--- The task ---
From the records below, work out how many lines contain "screenshot". Reply with that number alone.

--- Source material ---
↓↓↓

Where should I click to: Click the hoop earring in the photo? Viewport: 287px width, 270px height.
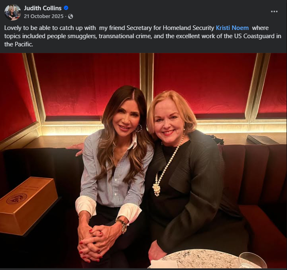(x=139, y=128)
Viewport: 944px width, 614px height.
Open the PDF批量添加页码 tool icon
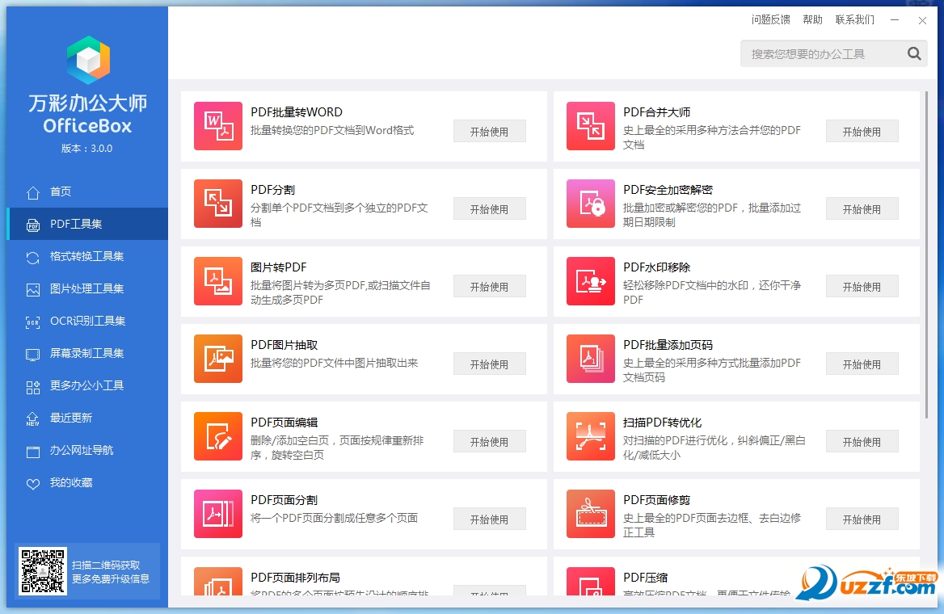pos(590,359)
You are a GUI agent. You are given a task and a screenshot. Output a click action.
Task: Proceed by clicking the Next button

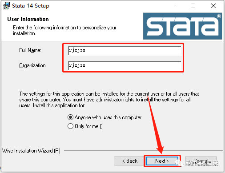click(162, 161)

↑↑↑
↓↓↓

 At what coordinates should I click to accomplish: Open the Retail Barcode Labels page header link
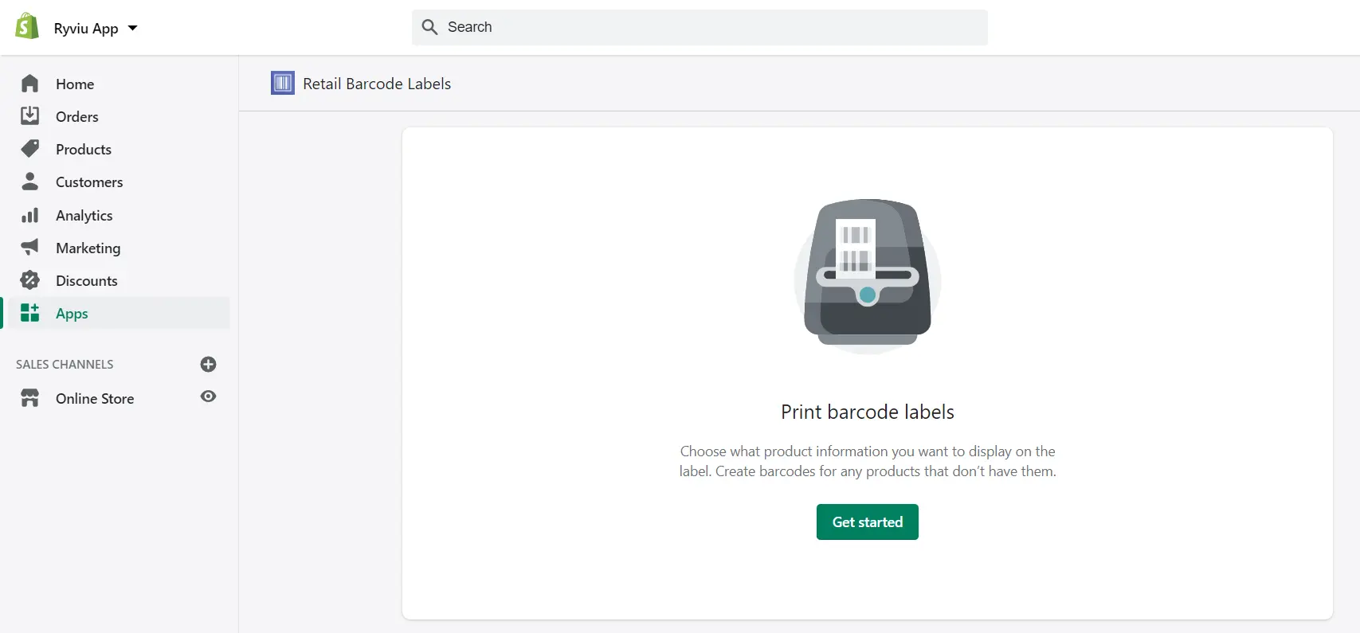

↑↑↑
↓↓↓

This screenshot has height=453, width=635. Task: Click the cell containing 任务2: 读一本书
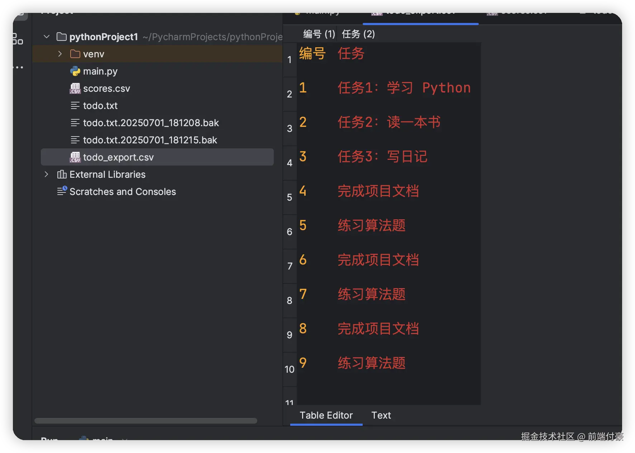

↑↑↑

--- Expected answer ---
2